Un cinquième de la population insomniaque
La web-série grossit à peine le trait d’une réalité déjà bien répandue en France. Selon Santé publique France, en 2019, « la prévalence de l’insomnie concernait entre 15 et 20 % de la population ». On y est presque, près d’un cinquième des Français ne dort pas suffisamment. L’insomnie repose sur un « ressenti diurne et nocturne. La qualité du sommeil est altérée, soit parce qu’on a des difficultés d’endormissement, soit parce qu’on ne maintient pas bien son sommeil et on se réveille plusieurs fois dans la nuit, soit parce qu’on se réveille trop tôt, explique Pr. Marie-Pia d’Ortho, cheffe du service de physiologie – explorations fonctionnelles et centre du sommeil, à l’hôpital Bichat (AP-HP). La personne fait le lien entre sa mauvaise qualité de sommeil et sa mauvaise qualité de fonctionnement dans la période d’éveil ».

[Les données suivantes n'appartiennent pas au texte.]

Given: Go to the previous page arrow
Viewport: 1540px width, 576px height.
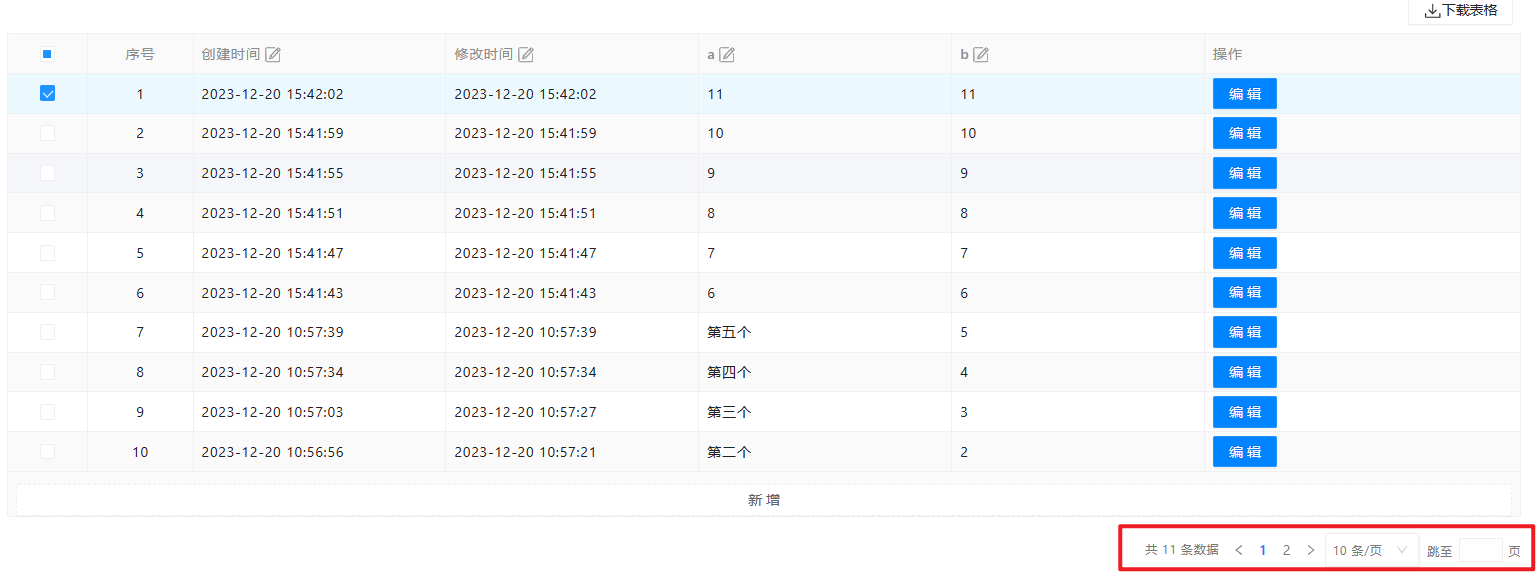Looking at the screenshot, I should [x=1239, y=550].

Pour les besoins de la narration, Insomnies s’amuse franchement avec la vérité pathologique. Précisons qu’on ne tombe pas littéralement de sommeil quand on souffre d’insomnies. La série se sert de la narcolepsie pour créer un comique de situation assez réjouissant. Si ce trouble caractérisé par des endormissements incontrôlables n’a rien à voir avec l’insomnie, la série montre bien les difficultés cognitives engendrées par la privation de sommeil. Le héros cherche ses mots, perd le fil de sa pensée. Les malades s’enferment dans leur esprit obsessionnel et tortueux, incapables de suivre normalement une discussion. Les conversations, souvent sans queue ni tête, créent une ambiance aussi anxiogène que cocasse.
Lorsque la qualité ou la quantité de sommeil est insuffisante (en dessous de 7 heures, en gros), l’individu peine à se concentrer, il commet des erreurs. « Il y a des conséquences thymiques, on gère moins bien ses émotions. Il existe un lien entre dette de sommeil et dépression et anxiété », note la spécialiste. Physiquement aussi, le corps est éprouvé. La dette de sommeil génère des mauvaises réponses immunitaires. Le patient est plus sujet aux infections, aux maladies cardiovasculaires et métaboliques. Si les activités physiques imaginées par le groupe d’insomniaques (guider une boule de pétanque avec la force du souffle) n’auraient que peu d’effet pour retomber dans les bras de Morphée, il existe bien des moyens accéder au monde des rêves. En tête, les thérapies cognitivo-comportementales (TCC) qui s’avèrent particulièrement efficaces pour retrouver un fonctionnement nocturne normal.
« L’absence totale de sommeil n’est pas compatible avec la vie »
Il est difficile de donner un chiffre précis en dessous duquel il ne faut pas descendre, mais « l’absence totale de sommeil n’est pas compatible avec la vie », pointe la Pr. Marie-Pia d’Ortho. En dessous de 2h30 de sommeil par jour, de façon chronique, « ce n’est pas possible », poursuit-elle. Des expériences sur des rats ont d’ailleurs montré que la privation totale de sommeil pendant une dizaine de jours (à l’échelle du rat, cela reviendrait à environ deux ans chez l’humain) induit la mort de l’animal.
Dans cette fiction, les personnages vivent dans ce cauchemar éveillé depuis onze jours. Ils ne dorment pas plus d’une heure et demie quand ils ont de la chance. Les relations s’électrisent. Joseph devient obsessionnel tandis que Luce tombe dans une dépression semi-paranoïaque. La cousine Joséphine voit ses troubles de la personnalité obsessionnelle compulsive (TOC) prendre le dessus sur elle. Le vivre ensemble se dégrade à mesure que la dette de sommeil augmente. A l’échelle de la société, on basculerait littéralement dans un monde de fous. Et on ne peut s’empêcher de sourire quand on sait que le binge-watching a souvent été accusé de provoquer des insomnies chez les sériephiles.